Congenital Heart Anomalies in Patients with Clefts of the Lip and/or Palate.
- Author:
Jin Ho YU
1
;
Jeong Jin YU
;
June HUH
;
Chung Il NOH
;
Jung Yun CHOI
;
Yong Soo YUN
Author Information
1. Department of Pediatrics, College of Medicine, Seoul National University, Seoul, Korea.

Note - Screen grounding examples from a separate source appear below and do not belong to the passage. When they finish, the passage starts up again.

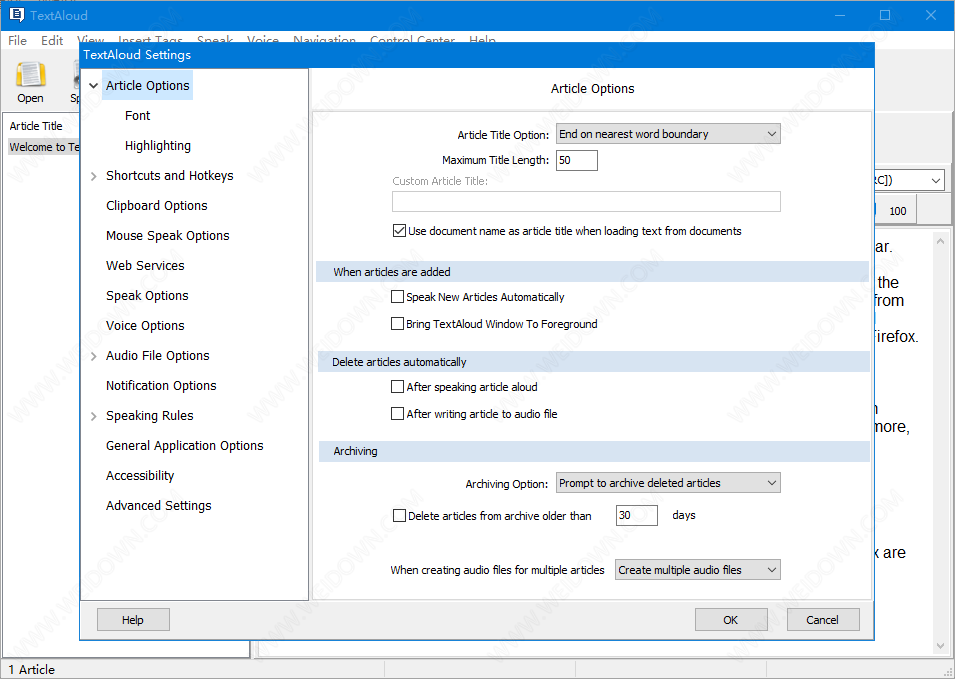
Task: Expand the Audio File Options node
Action: click(93, 356)
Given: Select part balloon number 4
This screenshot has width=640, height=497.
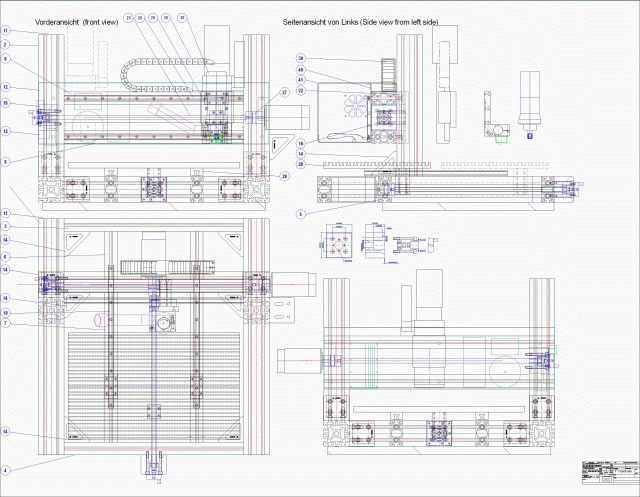Looking at the screenshot, I should point(5,470).
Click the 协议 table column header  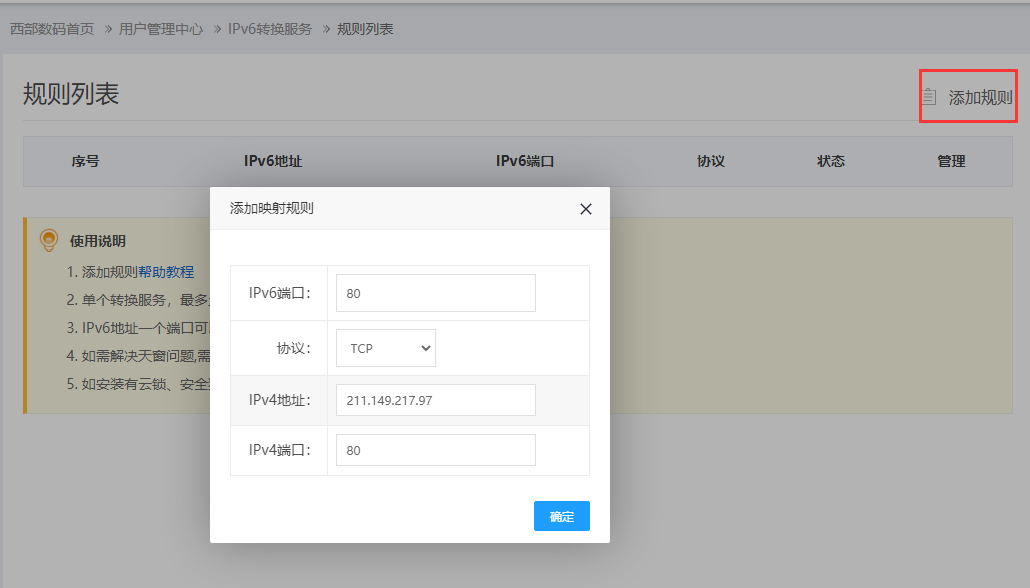711,161
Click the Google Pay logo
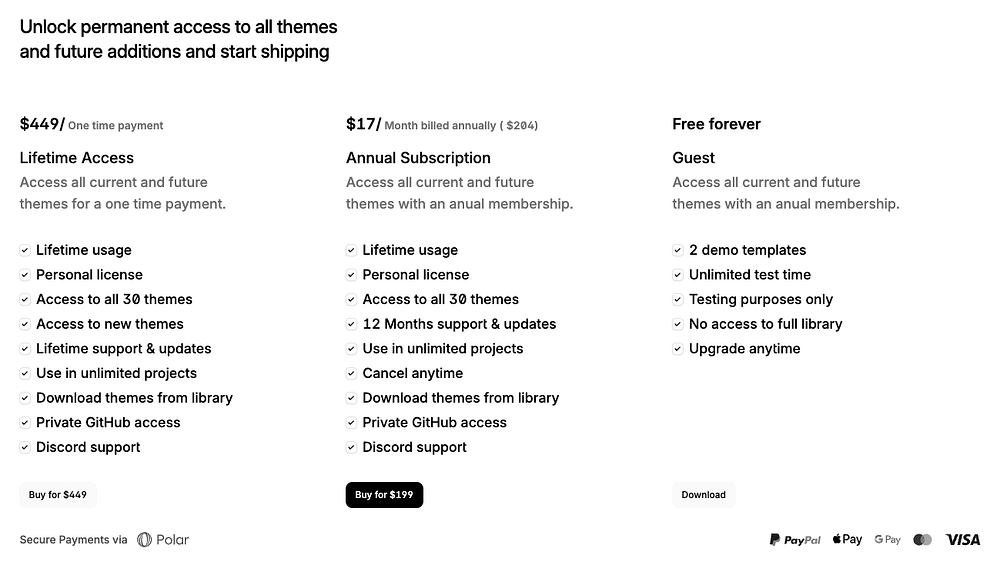The image size is (1000, 572). 887,539
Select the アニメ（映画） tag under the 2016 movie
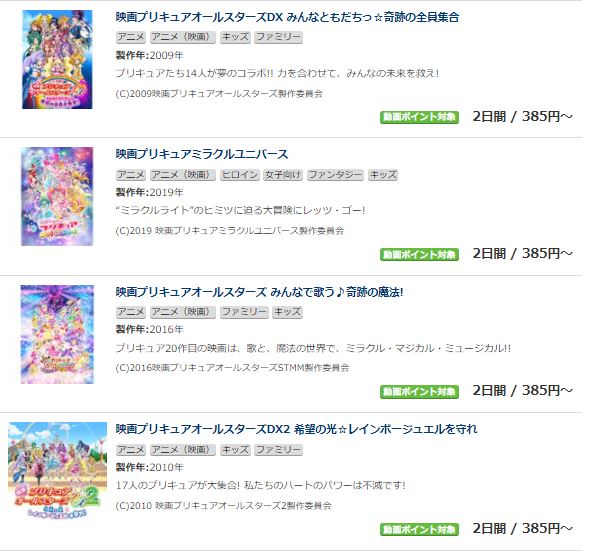This screenshot has height=551, width=590. click(183, 312)
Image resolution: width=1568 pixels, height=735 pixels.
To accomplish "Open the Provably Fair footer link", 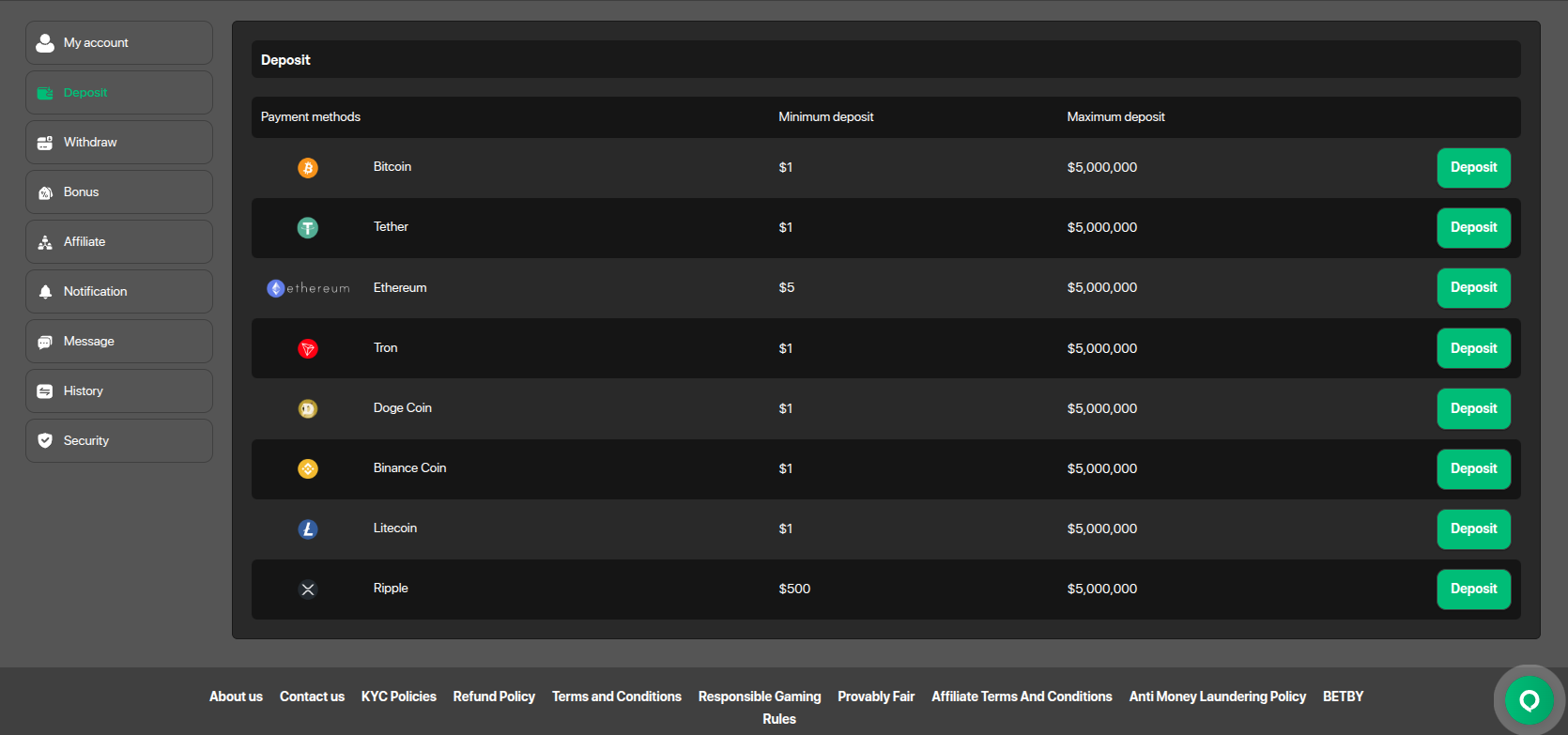I will pyautogui.click(x=875, y=697).
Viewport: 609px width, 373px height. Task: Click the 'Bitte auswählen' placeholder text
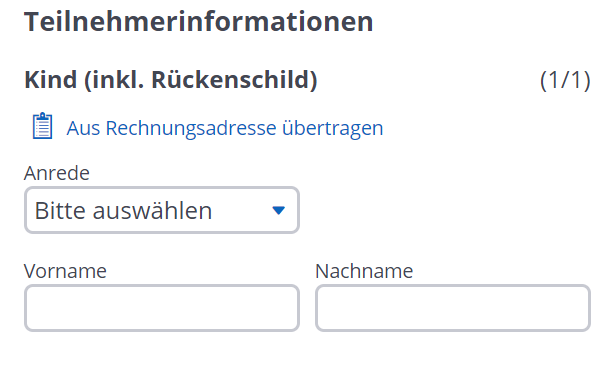[x=124, y=211]
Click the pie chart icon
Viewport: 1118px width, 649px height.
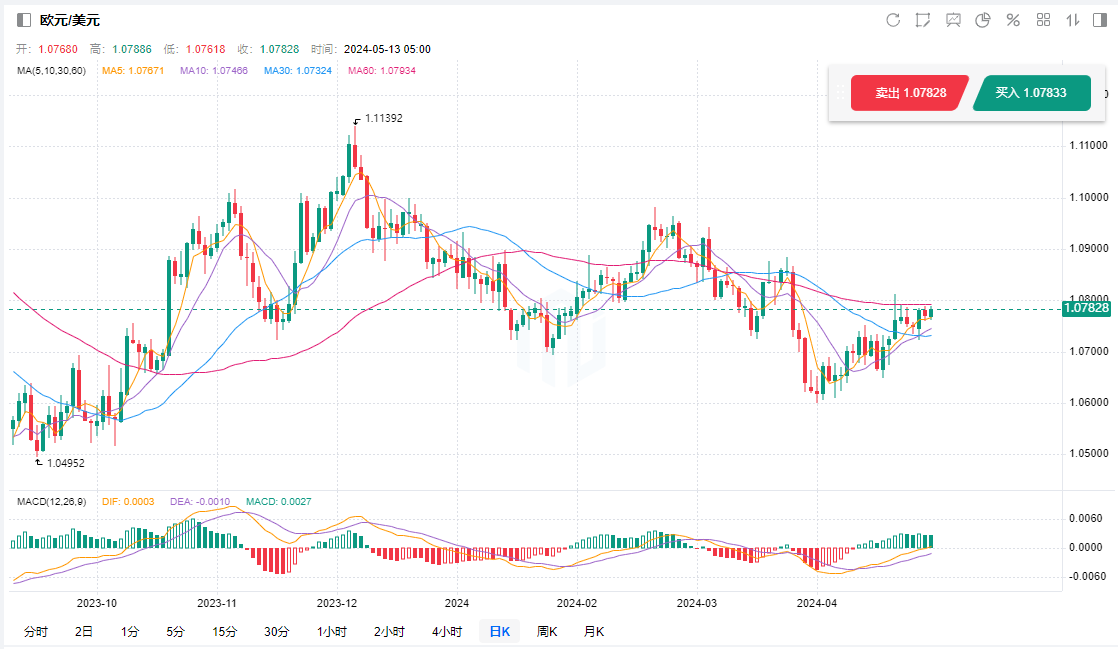tap(983, 20)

- Publication Type:Original Article
- Keywords:
Congenital heart anomaly;
Conotruncal defect;
Cleft lip;
Cleft palate
- MeSH:
Aortic Aneurysm;
Aortic Coarctation;
Arteries;
Cell Proliferation;
Cleft Lip;
Cleft Palate;
Drainage;
Ductus Arteriosus, Patent;
Heart Septal Defects, Atrial;
Heart Septal Defects, Ventricular;
Heart*;
Humans;
Lip*;
Neural Crest;
Palate*;
Prevalence;
Pulmonary Atresia;
Pulmonary Valve Stenosis;
Tetralogy of Fallot
- From:Journal of the Korean Pediatric Society
2000;43(4):520-525
- CountryRepublic of Korea
- Language:Korean
-
Abstract:
PURPOSE: The prevalence of congenital heart anomalies is known to be higher in patients with clefts of the lip and/or palate(CL/P). The purpose of this study was to determine the prevalence and type of congenital heart anomalies in patients with CL/P. METHODS: We investigated congenital heart anomalies in 756 patients presented with CL/P from January 1986 to December 1997 by reviewing their clinical records. RESULTS: The prevalence rate of congenital heart anomalies in patients with CL/P was 4.2% (32 of 756). Congenital heart anomalies in those were ventricular septal defect (15 of 32), atrial septal defect (4 of 32), tetralogy of Fallot (3 of 32), patent ductus arteriosus (2 of 32), double outlet right ventricle(2 of 32), pulmonary stenosis (1 of 32), transposition of the great arteries (1 of 32), pulmonary atresia (1 of 32), coarctation of aorta (1 of 32), anomalous systemic venous drainage (1 of 32), and aortic aneurysm with patent ductus arteriosus (1 of 32). It was significant that the prevalence rate of congenital heart anomalies in cleft palate with or without cleft lip (CP+/-L) was 6.8% (30 of 442), because the prevalence rate of congenital heart anomalies in cleft lip alone was not higher than in normal population (0.6%; 2 of 314). Of the 30 patients with congenital heart anomalies, 12 patients (40 %) had conotruncal defects. CONCLUSION: The prevalence of congenital heart anomalies in patients with CP+/-L was much higher than normal population. Cardiac defects were predominantly conotruncal. Predominance of conotruncal defects among congenital heart anomalies in those was associated with abnormalities of neural crest cell proliferation and migration developing into conotruncus and palate.